Nell’epistolario-foresta il lettore comune può fare un’esperienza conoscitiva straordinaria, muovendosi in un corpus organizzato in sequenza cronologica, senza badare troppo agli asterischi che segnalano quello che è nuovo rispetto alla prima edizione di un’era geologica fa. Il carteggio più fitto e rigoglioso è al tempo della giovinezza. Gli anni Quaranta e i Cinquanta, quando la prosa è più diaristica e coinvolgente, intima e accesa; poi si dirada fino alle missive scritte negli ultimi anni, spesso più funzionali all’attività del Pasolini scrittore, regista e polemista, che specchio di motivazioni interiori profonde. Ho escluso subito di entrare passando dalla porta degli ultimi cinque anni di vita, quelli che precedono l’orrore dell’Idroscalo di Ostia: sono più operative, professionali, l’incandescenza era già tutta altrove. Nella creazione febbrile e nella pugna dalle colonne del “Corriere della sera”. Sono gli anni della “Trilogia della vita” – con i film ispirati al “Decameron”, a “I racconti di Canterbury” e alle “Mille e una notte” – che poi si capovolge in abiura e vira al nero in “Salò o le 120 giornate di Sodoma”, mentre Pasolini lavora a “Petrolio”. Una cattedrale spaventosa e grottesca, o – meglio – lo scuro labirinto del cui mood “appiccicoso” (è uno degli aggettivi usati da Emanuele Trevi nel suo “Qualcosa di scritto”, Ponte alle Grazie 2012) la corrispondenza appare sostanzialmente incontaminata. Non sceglierò questo sentiero, quello che porta dritto alla fine, che pure a Pasolini è da sempre ben presente. “Adesso io sono al tavolo e scrivo”, si legge in una lettera del 1943 al suo amico Franco Farolfi, “sono questi i gesti di me ventunenne, che rimarranno nella storia della mia vita, così orrendamente breve, inclinata verso LA MORTE, i gesti della stagione verde e lieve?”

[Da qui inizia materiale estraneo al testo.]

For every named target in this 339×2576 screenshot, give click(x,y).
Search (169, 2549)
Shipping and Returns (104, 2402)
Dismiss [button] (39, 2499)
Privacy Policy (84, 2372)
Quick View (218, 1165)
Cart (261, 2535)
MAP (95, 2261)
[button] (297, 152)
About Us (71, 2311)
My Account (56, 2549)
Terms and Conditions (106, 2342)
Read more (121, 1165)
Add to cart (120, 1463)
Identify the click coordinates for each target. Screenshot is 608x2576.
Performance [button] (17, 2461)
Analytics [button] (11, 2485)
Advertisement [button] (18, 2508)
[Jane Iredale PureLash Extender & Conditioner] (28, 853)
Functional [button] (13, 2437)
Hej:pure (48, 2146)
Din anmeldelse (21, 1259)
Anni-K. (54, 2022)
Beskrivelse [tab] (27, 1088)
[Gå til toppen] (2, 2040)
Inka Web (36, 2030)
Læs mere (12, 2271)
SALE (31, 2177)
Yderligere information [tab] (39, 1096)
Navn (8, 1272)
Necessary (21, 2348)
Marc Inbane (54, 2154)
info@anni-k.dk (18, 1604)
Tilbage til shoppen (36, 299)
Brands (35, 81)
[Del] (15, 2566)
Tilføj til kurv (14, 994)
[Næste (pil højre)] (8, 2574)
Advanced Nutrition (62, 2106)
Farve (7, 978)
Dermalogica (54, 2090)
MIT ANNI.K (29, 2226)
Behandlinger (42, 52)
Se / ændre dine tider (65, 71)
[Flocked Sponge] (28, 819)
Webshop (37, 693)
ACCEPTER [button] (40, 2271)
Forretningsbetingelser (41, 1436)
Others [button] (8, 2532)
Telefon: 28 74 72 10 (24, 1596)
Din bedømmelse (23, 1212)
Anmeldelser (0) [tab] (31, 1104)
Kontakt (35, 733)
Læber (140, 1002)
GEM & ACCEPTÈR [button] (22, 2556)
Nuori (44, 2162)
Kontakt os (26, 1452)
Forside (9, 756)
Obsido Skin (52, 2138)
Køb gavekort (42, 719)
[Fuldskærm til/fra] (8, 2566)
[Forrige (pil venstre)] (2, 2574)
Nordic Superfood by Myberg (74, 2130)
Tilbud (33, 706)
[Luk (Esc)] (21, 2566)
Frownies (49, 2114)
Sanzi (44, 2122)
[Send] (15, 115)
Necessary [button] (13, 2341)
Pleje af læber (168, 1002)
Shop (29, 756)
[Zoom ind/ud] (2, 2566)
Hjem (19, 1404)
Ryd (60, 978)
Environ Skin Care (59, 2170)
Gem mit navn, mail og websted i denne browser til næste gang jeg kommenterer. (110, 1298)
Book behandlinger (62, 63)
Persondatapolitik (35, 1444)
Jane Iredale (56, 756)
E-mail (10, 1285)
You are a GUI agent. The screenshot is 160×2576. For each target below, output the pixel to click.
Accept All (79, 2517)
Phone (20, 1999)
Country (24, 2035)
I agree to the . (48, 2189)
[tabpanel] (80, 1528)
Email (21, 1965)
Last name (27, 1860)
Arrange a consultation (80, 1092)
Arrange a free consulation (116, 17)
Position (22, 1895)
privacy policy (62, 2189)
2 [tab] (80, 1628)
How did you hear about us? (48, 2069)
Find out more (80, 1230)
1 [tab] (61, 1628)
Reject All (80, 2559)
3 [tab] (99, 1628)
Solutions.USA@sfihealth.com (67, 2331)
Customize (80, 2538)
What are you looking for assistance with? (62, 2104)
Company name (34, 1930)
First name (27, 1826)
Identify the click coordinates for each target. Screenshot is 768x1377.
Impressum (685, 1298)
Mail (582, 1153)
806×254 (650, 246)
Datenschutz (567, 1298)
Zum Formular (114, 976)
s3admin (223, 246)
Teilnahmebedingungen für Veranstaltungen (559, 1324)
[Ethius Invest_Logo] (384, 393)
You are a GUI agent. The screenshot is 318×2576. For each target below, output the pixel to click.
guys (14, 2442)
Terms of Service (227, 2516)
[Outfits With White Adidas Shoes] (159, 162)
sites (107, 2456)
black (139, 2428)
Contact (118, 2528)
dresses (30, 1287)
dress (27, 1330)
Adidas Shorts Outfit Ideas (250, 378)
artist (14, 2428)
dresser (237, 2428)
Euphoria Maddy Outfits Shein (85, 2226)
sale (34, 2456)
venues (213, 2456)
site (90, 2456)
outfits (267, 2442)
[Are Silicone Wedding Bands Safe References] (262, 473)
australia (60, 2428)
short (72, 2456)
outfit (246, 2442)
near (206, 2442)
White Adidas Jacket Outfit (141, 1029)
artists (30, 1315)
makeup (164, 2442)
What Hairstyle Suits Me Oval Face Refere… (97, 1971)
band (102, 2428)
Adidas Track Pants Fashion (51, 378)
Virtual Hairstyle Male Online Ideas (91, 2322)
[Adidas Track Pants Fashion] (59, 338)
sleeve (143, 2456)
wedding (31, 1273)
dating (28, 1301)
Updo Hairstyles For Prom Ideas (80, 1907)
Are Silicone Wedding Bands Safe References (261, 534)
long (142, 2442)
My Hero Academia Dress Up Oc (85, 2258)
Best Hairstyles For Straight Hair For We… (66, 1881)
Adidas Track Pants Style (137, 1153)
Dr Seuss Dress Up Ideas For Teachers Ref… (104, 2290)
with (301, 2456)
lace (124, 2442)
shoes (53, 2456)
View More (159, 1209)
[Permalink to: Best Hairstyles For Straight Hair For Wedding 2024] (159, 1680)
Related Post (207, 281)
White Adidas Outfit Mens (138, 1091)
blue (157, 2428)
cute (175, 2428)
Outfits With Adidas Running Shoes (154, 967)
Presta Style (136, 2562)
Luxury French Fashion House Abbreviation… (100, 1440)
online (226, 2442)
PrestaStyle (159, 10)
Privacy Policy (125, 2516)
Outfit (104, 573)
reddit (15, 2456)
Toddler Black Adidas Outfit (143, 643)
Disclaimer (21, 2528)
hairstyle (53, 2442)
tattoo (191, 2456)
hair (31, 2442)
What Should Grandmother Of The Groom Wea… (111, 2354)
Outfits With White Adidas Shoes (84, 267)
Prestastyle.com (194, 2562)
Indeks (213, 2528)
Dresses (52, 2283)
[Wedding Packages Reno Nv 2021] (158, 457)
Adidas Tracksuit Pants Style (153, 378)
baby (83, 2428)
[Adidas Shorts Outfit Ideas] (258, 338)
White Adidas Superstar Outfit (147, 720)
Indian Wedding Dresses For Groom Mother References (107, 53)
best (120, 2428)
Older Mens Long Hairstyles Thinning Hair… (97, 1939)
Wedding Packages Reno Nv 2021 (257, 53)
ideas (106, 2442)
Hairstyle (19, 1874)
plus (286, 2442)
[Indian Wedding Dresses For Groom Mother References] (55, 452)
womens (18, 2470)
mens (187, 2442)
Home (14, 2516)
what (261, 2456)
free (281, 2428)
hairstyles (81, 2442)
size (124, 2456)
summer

La morte violenta schiaccia la vita, succede sempre. Eppure nessuna vittima è nella sua fine, anche quando appare carica di significati che si proiettano come ombre sull’intera esistenza, conta di più quello che c’era prima. Ho condiviso l’accanimento appassionato di Agnese Moro che ha sempre combattuto per sottrarre la memoria di suo padre al peso totalizzante dei terribili 55 giorni di prigionia in mano alle Brigate rosse: non c’è stato solo questo e, soprattutto, il resto non può essere dimenticato. Vale anche per Pasolini, gli esiti sono molto importanti, ma non sono tutto.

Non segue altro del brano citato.